= Excerpt to read =
----------------------------------------

An Honest Look at MED13L, Our Community, and the Foundation Behind It

MED13L Awareness Month Special | May 2026

This Awareness Month, host Vanessa Dias gets honest — about the spectrum of MED13L, the families the foundation hasn't yet heard from, and what it actually looks like to run a rare disease foundation as a volunteer parent doing the work between therapy drop-offs and bedtime.

She also pulls back the curtain on the foundation itself: a small group of volunteer parents, most of them mothers, all of them living a version of the same life you are — and what it would mean for the whole community to lean in just a little more.

----------------------------------------

= Activity =
In the MED13L awareness excerpt, who makes up the foundation?

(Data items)
----------------------------------------

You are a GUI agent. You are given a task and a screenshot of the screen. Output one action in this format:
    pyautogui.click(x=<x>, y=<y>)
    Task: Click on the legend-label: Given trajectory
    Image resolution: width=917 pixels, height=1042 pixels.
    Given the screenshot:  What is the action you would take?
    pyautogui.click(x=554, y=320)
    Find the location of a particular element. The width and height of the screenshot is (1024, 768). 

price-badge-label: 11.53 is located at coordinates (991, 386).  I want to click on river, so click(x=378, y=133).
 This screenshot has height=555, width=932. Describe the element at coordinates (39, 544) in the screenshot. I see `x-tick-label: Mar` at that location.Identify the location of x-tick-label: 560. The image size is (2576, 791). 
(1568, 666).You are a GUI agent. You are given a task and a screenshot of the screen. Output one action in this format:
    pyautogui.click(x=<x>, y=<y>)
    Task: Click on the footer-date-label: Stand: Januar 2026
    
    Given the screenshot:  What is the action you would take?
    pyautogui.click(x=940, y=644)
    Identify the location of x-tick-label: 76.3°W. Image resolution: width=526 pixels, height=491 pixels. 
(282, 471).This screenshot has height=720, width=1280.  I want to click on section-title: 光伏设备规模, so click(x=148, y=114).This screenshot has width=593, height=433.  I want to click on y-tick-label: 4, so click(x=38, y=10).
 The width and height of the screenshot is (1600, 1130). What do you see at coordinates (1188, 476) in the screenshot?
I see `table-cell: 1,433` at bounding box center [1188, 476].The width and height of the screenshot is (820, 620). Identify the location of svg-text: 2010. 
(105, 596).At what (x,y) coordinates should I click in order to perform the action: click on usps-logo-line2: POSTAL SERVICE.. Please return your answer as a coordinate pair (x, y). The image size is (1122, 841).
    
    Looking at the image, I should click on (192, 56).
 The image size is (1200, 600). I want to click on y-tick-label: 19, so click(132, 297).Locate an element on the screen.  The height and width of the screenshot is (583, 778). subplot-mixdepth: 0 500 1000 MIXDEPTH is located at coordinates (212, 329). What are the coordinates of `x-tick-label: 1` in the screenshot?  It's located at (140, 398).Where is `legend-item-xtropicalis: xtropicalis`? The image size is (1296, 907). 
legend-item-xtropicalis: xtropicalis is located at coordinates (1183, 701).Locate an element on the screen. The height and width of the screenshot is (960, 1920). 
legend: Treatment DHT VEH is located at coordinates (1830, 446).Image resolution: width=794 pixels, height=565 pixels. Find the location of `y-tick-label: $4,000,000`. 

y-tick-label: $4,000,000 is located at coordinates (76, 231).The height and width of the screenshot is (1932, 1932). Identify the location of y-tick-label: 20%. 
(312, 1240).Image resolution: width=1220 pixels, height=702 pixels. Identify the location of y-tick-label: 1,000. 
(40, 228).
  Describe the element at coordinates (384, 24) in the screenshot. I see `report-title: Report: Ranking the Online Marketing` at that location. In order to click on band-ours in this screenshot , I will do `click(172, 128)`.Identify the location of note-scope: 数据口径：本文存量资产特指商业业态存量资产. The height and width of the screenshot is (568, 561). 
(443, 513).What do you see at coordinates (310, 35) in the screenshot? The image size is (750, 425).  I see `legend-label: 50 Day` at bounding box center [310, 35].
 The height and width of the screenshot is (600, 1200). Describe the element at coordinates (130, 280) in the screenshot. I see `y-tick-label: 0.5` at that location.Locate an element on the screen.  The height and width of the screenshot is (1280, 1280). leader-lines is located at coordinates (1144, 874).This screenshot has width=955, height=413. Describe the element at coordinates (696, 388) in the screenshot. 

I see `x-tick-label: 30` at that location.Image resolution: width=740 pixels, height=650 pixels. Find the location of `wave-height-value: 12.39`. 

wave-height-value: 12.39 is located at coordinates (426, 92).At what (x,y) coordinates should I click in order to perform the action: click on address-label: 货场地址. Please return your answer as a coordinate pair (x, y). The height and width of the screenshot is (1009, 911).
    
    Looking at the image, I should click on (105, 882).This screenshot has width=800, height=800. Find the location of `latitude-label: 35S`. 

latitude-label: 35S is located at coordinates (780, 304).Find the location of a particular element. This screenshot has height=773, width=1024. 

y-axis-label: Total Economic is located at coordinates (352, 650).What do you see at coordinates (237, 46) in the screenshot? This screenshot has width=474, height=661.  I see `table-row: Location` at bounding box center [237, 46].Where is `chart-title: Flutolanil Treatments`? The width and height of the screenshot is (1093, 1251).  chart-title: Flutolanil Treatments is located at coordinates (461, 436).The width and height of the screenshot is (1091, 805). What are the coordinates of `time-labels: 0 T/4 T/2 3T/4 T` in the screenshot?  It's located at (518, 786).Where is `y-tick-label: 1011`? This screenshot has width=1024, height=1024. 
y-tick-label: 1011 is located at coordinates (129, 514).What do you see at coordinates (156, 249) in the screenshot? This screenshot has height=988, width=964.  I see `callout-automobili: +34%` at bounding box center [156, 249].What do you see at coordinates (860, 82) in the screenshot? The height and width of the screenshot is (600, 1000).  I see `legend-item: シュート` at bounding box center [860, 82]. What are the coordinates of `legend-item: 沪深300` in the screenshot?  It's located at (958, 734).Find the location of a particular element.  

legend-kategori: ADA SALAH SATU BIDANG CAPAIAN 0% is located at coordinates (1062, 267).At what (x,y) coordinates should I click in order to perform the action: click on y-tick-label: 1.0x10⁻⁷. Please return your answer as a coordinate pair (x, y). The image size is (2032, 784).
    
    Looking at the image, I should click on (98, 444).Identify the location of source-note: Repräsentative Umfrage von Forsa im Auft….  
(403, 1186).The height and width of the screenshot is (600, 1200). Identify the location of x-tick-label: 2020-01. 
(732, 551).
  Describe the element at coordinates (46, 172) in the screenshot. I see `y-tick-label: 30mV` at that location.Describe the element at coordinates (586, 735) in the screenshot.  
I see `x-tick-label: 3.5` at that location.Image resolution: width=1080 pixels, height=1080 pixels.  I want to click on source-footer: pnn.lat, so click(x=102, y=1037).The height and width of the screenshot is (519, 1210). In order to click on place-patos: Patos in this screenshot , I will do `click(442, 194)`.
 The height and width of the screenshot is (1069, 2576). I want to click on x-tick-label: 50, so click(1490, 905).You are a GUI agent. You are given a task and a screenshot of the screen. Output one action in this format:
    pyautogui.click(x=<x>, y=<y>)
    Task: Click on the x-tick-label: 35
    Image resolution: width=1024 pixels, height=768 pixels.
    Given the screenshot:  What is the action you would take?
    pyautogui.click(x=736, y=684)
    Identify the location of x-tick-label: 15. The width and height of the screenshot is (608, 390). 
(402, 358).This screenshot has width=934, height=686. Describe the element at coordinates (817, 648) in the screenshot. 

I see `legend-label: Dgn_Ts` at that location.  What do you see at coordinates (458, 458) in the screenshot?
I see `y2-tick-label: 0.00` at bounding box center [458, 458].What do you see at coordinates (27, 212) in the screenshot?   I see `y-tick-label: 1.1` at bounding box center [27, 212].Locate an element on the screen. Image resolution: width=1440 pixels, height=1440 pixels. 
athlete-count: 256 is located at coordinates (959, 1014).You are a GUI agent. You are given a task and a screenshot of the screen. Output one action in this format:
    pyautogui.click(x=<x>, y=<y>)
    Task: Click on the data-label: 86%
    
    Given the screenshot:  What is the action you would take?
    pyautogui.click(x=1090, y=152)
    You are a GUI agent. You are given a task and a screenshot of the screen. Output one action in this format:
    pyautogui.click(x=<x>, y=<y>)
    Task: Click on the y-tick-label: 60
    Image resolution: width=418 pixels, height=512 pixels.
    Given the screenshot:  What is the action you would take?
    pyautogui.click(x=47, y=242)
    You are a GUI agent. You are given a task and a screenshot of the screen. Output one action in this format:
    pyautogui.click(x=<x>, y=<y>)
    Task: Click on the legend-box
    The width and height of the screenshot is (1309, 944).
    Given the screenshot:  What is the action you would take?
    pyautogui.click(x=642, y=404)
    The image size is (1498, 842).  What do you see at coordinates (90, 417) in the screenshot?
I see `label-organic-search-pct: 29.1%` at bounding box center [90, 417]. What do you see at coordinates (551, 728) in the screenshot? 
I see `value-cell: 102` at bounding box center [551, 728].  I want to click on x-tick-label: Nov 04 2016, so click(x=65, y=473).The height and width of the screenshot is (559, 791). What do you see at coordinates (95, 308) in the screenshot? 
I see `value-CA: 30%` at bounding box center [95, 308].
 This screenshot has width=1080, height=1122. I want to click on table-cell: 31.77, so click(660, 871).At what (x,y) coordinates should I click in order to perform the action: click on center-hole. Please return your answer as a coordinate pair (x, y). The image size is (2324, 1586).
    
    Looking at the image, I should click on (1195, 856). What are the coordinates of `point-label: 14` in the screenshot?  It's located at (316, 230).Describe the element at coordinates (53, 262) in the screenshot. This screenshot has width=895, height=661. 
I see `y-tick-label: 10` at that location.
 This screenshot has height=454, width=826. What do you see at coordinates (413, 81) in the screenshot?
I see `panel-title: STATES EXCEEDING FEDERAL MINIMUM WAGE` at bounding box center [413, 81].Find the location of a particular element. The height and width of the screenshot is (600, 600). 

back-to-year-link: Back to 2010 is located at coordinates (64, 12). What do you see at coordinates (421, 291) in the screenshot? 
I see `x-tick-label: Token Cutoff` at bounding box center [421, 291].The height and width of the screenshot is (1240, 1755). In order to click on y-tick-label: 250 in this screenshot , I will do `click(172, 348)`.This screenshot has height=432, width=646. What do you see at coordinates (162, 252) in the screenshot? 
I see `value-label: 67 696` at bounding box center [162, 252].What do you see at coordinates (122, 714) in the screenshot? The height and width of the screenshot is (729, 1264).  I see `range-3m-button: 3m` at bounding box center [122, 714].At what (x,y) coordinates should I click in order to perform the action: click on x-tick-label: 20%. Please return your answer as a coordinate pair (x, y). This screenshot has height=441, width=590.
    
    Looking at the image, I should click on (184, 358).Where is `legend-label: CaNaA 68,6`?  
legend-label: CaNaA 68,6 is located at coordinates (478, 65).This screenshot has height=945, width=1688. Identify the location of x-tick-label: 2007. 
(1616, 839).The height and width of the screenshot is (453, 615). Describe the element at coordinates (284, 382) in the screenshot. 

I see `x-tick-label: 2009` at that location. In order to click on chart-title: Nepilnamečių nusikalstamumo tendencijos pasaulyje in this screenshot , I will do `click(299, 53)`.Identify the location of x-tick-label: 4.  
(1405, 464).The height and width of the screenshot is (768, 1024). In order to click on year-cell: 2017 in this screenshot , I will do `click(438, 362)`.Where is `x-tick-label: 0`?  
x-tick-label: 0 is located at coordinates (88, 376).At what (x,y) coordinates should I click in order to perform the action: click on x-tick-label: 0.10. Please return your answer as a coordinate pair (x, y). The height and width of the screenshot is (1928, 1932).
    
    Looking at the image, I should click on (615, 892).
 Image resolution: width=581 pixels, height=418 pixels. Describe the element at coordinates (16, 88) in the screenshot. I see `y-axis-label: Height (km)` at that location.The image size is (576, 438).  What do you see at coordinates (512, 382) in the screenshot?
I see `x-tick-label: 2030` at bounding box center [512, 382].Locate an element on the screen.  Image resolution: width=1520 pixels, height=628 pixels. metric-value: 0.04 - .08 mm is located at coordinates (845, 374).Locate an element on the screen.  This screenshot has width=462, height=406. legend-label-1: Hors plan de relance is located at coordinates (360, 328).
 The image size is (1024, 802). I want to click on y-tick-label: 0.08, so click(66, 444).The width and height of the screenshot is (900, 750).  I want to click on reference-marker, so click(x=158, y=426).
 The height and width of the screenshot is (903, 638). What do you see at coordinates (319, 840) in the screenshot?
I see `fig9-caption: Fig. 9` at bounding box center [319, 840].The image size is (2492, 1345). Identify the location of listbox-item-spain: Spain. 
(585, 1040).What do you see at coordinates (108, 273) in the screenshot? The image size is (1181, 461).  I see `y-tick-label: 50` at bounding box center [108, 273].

----------------------------------------

= Finished exercise =
A small group of volunteer parents, most of them mothers.